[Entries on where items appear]
####################

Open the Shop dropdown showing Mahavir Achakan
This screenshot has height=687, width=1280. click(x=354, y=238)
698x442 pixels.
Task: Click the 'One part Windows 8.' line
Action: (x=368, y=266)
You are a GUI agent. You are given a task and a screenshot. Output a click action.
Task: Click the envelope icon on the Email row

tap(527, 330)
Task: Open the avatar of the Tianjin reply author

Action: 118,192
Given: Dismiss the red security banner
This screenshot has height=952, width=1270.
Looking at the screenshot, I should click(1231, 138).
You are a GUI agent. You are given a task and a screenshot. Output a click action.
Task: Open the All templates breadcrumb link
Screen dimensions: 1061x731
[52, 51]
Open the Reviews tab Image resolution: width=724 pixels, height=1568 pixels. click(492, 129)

####################

Exercise requirements:
Pull out every line of the records that contains the string "pixels", matching its case exactly.

Solution to the exercise:
698x442 pixels.
Open the Reviews tab Image resolution: width=724 pixels, height=1568 pixels. click(492, 129)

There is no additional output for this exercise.